Le recul du trait de côte est l'un des témoins de l'érosion côtière mais il n'est pas le seul et, pris indépendamment d'autres paramètres, il peut nous tromper sur l'interprétation des tendances actuelles, passées et à venir.
Depuis le ciel on détecte bien sa position et ses mouvements d'avancée et de recul. Par contre il ne nous donne aucune information sur le stock sédimentaire d'une plage. Il nous renseigne sur la largeur de plage, ses caractéristiques en deux dimensions mais occulte la troisième dimension, c'est à dire l'épaisseur de la plage, le volume de sédiment présent sur la plage.
Il existe des plages larges mais basses et dépourvues de stock sableux sous-marin, elles sont ainsi très sensibles aux risques d'érosion et de submersion marine (illustration ci-contre).
A l'inverse, une plage sera moins exposée si elle fait partie d'un système sableux bien constitué avec des stocks sableux conséquents en mer (barres d'avant-côte) et à terre (plage émergée et cordon dunaire).

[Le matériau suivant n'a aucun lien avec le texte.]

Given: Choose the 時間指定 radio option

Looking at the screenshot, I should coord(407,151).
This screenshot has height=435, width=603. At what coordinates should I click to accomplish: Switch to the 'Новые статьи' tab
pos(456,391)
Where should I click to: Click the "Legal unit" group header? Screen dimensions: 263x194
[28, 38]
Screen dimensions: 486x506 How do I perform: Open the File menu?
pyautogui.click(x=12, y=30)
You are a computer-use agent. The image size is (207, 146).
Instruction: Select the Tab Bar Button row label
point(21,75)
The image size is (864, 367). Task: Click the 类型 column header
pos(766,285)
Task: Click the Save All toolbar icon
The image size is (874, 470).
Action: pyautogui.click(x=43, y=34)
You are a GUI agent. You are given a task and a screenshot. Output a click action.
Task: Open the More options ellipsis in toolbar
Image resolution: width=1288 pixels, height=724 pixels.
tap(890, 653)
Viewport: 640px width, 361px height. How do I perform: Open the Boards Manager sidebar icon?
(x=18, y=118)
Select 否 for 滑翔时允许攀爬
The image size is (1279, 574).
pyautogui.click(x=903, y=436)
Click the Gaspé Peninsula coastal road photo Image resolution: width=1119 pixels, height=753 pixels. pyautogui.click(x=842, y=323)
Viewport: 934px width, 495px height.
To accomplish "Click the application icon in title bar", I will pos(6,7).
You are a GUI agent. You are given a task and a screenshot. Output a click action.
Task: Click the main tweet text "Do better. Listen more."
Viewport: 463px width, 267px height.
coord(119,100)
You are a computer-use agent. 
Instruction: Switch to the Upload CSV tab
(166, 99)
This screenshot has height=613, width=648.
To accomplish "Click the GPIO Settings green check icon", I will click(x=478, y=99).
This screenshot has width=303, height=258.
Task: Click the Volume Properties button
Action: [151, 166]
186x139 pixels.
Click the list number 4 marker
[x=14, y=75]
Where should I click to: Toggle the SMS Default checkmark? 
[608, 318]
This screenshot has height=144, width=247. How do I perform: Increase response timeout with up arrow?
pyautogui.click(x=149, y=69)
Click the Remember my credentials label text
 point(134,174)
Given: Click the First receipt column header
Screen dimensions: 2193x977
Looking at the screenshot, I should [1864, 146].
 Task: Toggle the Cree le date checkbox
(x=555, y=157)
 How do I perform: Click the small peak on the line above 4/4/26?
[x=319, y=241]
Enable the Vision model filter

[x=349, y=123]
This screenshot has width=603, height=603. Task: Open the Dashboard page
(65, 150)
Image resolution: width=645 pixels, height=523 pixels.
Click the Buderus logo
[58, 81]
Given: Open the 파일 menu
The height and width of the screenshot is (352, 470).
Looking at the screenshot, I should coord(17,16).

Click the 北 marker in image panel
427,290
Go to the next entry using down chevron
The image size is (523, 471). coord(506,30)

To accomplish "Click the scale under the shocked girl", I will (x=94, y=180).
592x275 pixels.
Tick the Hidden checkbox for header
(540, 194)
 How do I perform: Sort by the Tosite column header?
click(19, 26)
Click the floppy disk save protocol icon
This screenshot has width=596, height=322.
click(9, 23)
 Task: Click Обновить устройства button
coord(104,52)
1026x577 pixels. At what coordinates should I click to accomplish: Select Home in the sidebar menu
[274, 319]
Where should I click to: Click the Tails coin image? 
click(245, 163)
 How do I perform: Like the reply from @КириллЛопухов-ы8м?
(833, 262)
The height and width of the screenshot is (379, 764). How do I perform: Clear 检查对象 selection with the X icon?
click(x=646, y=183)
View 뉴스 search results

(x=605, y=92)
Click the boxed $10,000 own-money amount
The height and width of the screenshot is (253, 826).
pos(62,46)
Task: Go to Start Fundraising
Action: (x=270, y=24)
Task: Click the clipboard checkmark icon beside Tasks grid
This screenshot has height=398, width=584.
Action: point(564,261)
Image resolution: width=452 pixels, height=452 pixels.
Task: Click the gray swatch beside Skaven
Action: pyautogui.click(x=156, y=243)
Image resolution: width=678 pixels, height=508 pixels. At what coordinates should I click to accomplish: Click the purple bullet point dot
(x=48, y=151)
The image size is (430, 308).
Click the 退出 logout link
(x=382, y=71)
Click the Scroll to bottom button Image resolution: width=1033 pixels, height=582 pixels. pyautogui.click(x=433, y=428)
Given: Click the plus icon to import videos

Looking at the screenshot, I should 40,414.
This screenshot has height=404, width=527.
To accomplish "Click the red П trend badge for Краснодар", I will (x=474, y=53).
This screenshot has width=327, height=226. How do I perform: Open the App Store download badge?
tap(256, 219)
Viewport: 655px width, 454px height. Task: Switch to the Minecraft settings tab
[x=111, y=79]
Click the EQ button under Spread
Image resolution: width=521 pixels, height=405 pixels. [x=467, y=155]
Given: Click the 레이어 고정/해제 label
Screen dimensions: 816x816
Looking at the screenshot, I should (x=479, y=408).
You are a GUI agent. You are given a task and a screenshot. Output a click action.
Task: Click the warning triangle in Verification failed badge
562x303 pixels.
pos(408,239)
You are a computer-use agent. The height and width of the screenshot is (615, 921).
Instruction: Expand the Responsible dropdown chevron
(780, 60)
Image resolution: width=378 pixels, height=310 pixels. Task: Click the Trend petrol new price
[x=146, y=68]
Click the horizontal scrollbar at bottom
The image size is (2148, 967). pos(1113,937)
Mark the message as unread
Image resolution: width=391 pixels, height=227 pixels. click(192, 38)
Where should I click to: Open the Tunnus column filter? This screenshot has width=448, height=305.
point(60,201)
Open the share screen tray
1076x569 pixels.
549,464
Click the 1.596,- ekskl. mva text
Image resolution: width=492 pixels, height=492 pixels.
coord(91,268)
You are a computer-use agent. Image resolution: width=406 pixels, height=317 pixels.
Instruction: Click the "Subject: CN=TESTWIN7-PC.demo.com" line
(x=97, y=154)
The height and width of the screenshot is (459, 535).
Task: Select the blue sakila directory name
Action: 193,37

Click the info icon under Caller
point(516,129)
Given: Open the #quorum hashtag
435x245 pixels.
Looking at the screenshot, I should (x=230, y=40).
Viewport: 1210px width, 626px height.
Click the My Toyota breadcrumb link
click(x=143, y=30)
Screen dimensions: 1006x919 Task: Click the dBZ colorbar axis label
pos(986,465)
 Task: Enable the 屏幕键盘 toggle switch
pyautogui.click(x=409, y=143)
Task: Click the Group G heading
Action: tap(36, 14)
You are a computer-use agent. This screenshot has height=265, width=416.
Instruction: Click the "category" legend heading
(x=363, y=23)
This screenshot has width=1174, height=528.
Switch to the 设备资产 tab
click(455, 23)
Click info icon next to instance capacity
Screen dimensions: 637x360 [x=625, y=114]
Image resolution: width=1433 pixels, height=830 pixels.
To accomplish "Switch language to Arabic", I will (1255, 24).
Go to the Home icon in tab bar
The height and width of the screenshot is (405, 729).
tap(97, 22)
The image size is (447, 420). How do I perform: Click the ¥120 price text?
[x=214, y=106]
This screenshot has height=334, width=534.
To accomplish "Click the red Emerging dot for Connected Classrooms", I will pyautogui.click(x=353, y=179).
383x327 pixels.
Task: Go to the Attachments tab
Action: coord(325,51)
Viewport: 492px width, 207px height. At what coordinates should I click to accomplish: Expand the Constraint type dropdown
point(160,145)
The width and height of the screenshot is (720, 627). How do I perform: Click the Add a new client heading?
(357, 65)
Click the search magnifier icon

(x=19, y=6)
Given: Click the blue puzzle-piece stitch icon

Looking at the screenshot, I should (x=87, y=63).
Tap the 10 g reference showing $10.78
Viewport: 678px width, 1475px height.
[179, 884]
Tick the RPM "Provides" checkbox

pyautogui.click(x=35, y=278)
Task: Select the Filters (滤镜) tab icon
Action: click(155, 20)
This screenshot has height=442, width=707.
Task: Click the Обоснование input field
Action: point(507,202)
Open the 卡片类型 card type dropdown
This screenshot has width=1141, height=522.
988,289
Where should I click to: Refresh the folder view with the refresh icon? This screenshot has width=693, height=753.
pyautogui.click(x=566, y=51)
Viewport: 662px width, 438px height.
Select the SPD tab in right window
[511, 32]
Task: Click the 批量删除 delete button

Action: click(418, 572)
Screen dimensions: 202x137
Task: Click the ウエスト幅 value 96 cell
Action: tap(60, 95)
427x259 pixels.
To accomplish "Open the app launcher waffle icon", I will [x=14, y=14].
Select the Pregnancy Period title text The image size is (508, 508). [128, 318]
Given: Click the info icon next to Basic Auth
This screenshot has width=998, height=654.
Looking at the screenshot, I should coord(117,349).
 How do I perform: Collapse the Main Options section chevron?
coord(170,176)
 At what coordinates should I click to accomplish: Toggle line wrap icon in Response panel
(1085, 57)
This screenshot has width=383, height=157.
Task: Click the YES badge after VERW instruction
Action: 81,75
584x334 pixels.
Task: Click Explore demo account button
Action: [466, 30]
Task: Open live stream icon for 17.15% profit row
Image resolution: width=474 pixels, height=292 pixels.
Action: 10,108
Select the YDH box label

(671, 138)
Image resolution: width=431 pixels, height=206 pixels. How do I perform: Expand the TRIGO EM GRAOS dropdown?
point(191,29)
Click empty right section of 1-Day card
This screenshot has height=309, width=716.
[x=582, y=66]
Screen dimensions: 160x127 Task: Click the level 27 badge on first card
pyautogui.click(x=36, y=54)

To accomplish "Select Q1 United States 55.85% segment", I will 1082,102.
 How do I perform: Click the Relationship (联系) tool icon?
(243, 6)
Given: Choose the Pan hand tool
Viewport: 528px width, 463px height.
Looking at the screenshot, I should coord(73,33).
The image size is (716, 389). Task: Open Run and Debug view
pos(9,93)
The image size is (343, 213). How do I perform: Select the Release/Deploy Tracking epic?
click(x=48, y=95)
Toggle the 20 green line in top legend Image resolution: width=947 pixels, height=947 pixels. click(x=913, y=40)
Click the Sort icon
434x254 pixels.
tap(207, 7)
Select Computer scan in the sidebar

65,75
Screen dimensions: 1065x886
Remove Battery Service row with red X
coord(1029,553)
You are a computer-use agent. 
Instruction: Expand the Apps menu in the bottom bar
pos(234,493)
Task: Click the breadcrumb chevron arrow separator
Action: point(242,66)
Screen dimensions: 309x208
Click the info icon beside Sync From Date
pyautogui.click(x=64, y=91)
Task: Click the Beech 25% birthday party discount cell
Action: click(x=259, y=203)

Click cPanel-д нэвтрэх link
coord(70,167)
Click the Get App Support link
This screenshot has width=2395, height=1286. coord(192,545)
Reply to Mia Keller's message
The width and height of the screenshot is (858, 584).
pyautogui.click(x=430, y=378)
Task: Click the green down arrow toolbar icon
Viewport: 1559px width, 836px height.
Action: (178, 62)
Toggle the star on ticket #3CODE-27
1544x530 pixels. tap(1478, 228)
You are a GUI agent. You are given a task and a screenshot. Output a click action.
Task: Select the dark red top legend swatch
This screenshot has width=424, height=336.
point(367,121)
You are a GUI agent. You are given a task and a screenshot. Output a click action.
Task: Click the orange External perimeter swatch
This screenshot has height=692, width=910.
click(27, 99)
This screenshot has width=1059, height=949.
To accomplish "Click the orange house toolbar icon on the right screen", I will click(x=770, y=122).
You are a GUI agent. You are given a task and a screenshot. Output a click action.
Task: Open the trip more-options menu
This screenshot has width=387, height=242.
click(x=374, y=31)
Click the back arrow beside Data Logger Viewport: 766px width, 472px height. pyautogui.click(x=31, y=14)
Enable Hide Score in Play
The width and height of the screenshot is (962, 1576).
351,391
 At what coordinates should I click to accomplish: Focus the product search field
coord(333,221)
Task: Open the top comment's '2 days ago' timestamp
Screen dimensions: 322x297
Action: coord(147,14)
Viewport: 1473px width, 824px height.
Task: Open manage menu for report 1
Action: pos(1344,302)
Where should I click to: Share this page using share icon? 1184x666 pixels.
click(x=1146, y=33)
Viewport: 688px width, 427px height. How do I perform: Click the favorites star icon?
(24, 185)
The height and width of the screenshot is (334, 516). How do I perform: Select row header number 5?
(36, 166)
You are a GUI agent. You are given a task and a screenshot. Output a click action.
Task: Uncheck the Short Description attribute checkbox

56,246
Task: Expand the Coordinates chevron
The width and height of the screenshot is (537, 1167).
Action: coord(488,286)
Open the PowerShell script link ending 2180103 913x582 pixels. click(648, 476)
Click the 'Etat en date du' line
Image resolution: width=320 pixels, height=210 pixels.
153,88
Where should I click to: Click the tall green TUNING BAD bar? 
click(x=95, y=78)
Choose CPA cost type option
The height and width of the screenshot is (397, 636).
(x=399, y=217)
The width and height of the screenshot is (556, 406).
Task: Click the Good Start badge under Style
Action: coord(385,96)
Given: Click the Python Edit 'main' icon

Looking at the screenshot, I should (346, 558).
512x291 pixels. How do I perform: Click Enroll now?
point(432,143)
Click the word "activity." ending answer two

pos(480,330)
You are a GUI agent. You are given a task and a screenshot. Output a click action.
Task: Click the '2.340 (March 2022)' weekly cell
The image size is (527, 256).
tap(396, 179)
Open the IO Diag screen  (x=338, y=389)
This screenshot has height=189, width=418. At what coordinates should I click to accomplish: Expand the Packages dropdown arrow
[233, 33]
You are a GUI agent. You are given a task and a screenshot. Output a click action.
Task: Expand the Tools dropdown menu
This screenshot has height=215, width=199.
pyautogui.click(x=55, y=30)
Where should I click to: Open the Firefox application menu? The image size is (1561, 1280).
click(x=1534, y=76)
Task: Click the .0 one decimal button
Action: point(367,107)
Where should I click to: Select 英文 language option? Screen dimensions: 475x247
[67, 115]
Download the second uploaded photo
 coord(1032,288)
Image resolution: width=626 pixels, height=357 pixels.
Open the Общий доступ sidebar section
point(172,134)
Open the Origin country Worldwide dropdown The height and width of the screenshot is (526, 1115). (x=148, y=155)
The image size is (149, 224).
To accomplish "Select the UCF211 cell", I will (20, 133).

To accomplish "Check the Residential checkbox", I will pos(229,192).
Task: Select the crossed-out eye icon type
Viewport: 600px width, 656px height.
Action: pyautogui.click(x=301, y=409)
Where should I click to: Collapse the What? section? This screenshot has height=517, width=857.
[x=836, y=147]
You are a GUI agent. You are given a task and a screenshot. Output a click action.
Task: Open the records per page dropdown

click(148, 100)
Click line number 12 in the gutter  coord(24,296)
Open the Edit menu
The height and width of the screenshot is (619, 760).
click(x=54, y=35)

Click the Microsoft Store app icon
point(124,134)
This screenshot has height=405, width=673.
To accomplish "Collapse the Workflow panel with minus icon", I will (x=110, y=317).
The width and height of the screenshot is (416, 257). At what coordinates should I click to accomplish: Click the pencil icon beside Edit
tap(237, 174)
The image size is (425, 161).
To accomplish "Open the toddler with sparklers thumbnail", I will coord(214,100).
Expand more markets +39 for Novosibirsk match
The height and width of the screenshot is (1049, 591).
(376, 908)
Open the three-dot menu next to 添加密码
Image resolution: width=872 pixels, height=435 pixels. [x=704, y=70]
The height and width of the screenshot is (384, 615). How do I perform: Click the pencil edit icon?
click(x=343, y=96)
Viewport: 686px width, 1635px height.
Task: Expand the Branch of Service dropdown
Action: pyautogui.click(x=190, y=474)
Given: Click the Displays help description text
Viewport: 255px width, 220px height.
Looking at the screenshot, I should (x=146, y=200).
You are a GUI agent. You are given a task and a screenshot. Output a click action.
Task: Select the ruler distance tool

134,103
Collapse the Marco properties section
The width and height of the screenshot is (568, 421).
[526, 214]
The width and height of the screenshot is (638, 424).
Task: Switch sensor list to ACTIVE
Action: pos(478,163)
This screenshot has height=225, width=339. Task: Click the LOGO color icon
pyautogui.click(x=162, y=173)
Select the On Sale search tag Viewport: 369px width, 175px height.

Pourtant, vues du ciel, ces deux plages semblent identiques par la position de leur trait de côte.
En zone urbaine, le long des fronts de mer de nos stations balnéaires, les plages sont bien souvent remaniées avant l'été pour garantir une surface suffisante pour l'accueil touristique. Parfois même, le trait de côte de ces plages est artificiellement fixé pour minimiser ses variations. Ainsi, ces plages deviennent "stables" au regard de l'indicateur "trait de côte", ce qui ne signifie pas qu'elles ne subissent pas d'érosion, c'est à dire un déficit sédimentaire.
En somme, cet indicateur est une bonne porte d'entrée pour répondre aux besoins de gestion des surfaces de plage. Il permet d'entamer des réflexions prospectives mais il est insuffisant pour prévoir le réaménagement concret des zones urbaines littorales. Le terme "gestion du trait de côte" est très réducteur car ce n'est pas seulement "une ligne" qu'il faut stabiliser.
Des exercices de modélisation sont possibles dans ce but, pouvant intégrer la mobilité du trait de côte mais également l'évolution des stocks sableux immergés, l'altitude des reliefs dunaires, la pente de la plage, la granulométrie des sédiments, la force et l'orientation de la houle dominante, etc. Ces modélisations sont plus ou moins complexes suivant le nombre de paramètres pris en compte. Elles peuvent servir d'aide à l'aménagement du littoral qui doit être pensé à l'échelle de la "bande côtière", de l'unité sédimentaire ou d'un territoire de projet comme défini dans les Schémas de COhérence Territoriaux.